A brand-new multi-dimensional immersive art experience is coming to Marble Arch this autumn. Frameless is the biggest exhibition of its kind in the UK and opens on Friday 7 October. Find out everything you need to know

Tech-centric immersive art exhibitions have been popping up around London – and the world – for a while now. You’ve probably seen them across social media: famous artworks are projected onto floor-to-ceiling screens and synchronised with music to create an entirely new way to experience masterpieces from some of the world’s most famous artists. But one bold place is taking such experiences to even more exciting heights.

Opening in London on 7 October, Frameless is a brand-new culturally rich, multi-dimensional art experience. Housed in an incredible 30,000-square-foot venue and located just a few short steps from Marble Arch and Oxford Street, it is the biggest of its kind in the UK.

At all angles – in front, behind, above and below you – art seeps into every inch of space. You won’t simply be looking at a picture like at a typical exhibition, you’ll be in the picture. As you walk through artworks by Cezanne, Kandinsky, Monet, Dalí, Van Gogh, Canaletto, Rembrandt and Klimt to name a few, a breath-taking score of classical and contemporary music is played through surround sound speakers. It’s an immersive experience to excite and inspire visitors of all ages.

Set across four distinctive galleries, you’ll experience a different type of immersive technology in each one. With more than 479 million pixels delivered by a million lumens of light, Frameless elevates the traditional art experience to a whole new level.

Beyond Reality

The first of the four galleries, Beyond Reality, combines projection with mirrors to take you on a mind-bending journey from Surrealism to Post-Impression and beyond.

Artworks in this gallery include Salvador Dalí’s The Persistence of Memory (1931) and Elephants (1948); The Tree of Life (1905) by Gustav Klimt, and The Scream (1893) by Edvard Munch.

Colour In Motion

Have you ever thought of being an artist?
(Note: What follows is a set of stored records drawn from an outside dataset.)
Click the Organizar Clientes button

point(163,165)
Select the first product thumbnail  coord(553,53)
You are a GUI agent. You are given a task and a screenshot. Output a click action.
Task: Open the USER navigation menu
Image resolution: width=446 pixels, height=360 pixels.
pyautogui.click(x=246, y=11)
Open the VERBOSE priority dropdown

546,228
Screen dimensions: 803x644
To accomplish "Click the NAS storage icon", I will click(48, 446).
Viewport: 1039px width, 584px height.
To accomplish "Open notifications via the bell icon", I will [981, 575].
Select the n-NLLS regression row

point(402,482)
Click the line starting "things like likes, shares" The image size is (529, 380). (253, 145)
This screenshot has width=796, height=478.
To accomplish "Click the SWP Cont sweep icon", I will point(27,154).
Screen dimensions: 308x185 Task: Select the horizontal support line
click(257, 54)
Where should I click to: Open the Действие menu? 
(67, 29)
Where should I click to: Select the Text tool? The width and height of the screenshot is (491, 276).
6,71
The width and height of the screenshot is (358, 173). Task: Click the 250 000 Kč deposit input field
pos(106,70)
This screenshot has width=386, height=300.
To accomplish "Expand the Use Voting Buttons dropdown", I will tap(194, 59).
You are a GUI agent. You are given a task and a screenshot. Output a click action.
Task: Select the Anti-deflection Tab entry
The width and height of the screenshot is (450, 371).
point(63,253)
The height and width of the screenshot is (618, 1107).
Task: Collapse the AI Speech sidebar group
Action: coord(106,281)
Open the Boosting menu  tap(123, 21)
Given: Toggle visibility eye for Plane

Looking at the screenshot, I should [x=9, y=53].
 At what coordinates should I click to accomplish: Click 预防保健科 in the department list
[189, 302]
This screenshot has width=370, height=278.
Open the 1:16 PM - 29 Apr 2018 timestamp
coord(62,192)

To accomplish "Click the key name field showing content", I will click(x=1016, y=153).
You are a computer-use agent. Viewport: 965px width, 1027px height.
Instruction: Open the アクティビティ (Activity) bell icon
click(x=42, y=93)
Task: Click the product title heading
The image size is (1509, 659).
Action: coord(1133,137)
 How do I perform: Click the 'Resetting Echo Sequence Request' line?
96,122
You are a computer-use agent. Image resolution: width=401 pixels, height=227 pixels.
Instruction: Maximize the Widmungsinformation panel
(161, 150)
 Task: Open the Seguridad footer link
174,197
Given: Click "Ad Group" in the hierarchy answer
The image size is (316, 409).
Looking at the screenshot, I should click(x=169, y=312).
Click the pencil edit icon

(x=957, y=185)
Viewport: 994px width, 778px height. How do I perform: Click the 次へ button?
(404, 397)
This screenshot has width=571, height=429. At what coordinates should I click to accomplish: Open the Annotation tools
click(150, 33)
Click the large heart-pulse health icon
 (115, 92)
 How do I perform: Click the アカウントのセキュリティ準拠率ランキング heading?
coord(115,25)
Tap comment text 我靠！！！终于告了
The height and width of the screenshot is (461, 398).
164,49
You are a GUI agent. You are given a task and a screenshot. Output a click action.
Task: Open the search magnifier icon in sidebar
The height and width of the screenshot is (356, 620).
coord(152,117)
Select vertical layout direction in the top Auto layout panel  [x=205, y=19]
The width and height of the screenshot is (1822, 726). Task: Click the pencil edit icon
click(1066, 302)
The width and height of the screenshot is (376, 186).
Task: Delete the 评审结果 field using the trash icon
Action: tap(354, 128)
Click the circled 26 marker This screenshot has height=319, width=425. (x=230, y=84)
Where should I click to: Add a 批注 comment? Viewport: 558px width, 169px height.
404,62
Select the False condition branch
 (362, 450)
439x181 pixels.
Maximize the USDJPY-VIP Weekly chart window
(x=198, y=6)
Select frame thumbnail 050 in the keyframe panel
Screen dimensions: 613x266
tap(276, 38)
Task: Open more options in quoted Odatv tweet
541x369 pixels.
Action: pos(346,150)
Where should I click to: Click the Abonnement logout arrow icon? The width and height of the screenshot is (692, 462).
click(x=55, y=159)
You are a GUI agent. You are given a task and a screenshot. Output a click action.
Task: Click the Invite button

In Colour in Motion, the second interactive gallery, you can use your own gestures and movements to paint thanks to clever motion tracking technology. As you travel from Impressionism to Neo and Post Impressionism, you’ll be able to re-create the colourful vibrancy of these remarkable paintings. Your masterpiece awaits.

Edvard Munch (1863-1944), The Scream, 1893, National Museum, Oslo.

Edvard Munch (1863-1944), The Scream, 1893, National Museum, Oslo.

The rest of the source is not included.